===== Texto para leer
Cabe mencionar, también, que, si bien frías, las temperaturas no eran
tan extremas como esperábamos. La media era de unos -10 °C, muy lejos de
los -35 que habíamos soportado en Kazajistán. Al parecer, este año la
temperatura en el Ártico es unos 20 grados más elevada de lo que sería
normal, lo que da una idea de lo jodido que está el planeta, aunque al
forastero de turno que va hasta el culo de vodka por la Avenida Lenina
le viene de perlas para evitar unas cuantas caídas en el hielo.
Quizá estas realidades supongan una decepción para el turista que venga
buscando algo "auténtico", sea lo que sea eso. Para ellos tengo buenas
noticias: de camino al hotel al salir del Dandy, descubrimos un bar cuyo
interior estaba decorado como una cabaña de madera y tenía una cantidad
respetable de aves, roedores y cabezas de venado disecadas.
Uno de los clientes del bar estaba manteniendo un intenso soliloquio y,
para nuestra sorpresa, vimos que solo estaba bebiendo té. En un
privado, varios hombres en torno a una mesa estaban ocupados haciendo
algo que jamás llegaré a saber porque en cuanto intenté asomar la nariz,
cerraron de un portazo.
La cerveza y el vodka estaban bien, pero no podía sacarme de la cabeza
la idea de que aquel local estaba hecho exclusivamente para turistas o,
cuando menos, para hombres de negocios. Y es que, como no dejaban de
recordarme, en Murmansk no hay turistas.
==========
§ **Ejercicio 1**
Responde estas preguntas sobre el texto acerca de Murmansk:
(a) ¿Cuál era la temperatura media?
(b) ¿Qué bebía el cliente que mantenía un intenso soliloquio?
(c) ¿Cómo reaccionaron los hombres del privado ante el intento de asomar la nariz?
§ **Ejercicio 2**
Escribe cómo sigue el texto acerca de Murmansk después de su última frase, «en Murmansk no hay turistas».
===== Datos proporcionados
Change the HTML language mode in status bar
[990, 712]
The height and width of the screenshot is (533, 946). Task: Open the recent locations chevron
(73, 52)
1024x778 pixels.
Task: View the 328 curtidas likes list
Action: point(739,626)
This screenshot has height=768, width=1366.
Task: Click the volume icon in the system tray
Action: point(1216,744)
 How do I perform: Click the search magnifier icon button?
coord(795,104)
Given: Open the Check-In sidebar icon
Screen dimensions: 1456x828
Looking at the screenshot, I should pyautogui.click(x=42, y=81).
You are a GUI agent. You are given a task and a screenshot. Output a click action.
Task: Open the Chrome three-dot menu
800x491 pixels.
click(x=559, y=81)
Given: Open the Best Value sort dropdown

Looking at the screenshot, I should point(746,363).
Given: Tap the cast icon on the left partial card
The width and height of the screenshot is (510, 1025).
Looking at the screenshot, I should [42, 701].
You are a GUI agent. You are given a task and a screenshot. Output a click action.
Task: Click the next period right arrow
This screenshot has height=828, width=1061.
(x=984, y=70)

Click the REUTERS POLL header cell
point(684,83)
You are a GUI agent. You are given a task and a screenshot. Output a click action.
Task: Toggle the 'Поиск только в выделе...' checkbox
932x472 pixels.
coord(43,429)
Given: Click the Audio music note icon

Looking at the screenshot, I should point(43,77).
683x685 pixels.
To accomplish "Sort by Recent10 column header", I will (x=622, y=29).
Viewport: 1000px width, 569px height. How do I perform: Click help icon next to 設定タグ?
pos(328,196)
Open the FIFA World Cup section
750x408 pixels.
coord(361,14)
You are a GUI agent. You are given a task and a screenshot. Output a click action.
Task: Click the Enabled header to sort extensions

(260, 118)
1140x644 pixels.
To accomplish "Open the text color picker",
==========
§ **Resultado final 1**
(a) Unos -10 °C.
(b) Té.
(c) Cerraron de un portazo.

§ **Resultado final 2**
El último día, el Ártico nos regaló una buena oleada de frío gélido
mientras subíamos la colina que había detrás de nuestro hotel para
contemplar el Alyosha, un gigantesco soldado soviético de 15 metros de
altura, guardián pétreo de la ciudad y monumento conmemorativo de todos
los que murieron luchando en el que probablemente fuera uno de los
frentes más duros que jamás se hayan conocido. Cuando alcanzamos la
cumbre de la colina, prácticamente no sentíamos las extremidades.
Pero desde aquella privilegiada posición pudimos contemplar esa mezcla
de salida y puesta de sol que se produce en la ciudad a finales de
noviembre y que hace que no llegue a oscurecer por completo y que
tampoco se pueda hablar de luz del día. Se trata más bien como de una
banda de luz azulada que brilla en el horizonte unas horas y luego se
desvanece.
Desde la cima de aquel promontorio pudimos ver el cálido brillo
anaranjado del sol, que asoma tímidamente sobre el horizonte tiñendo las
nubes de tonos rojizos para luego pasar a la paleta de azules. Amanecer
y atardecer en uno solo. Empieza a eso de las 11 de la mañana y termina
a las 13.
Desde allí también había excelentes vistas de la ciudad y se podía
apreciar el milagro de la tecnología moderna que supone poder hacer de
aquel inhóspito paraje un sitio habitable. Un buen lugar en el que
derrotar a los nazis o, en el otro extremo del Ártico, establecer una
colonia de canadienses.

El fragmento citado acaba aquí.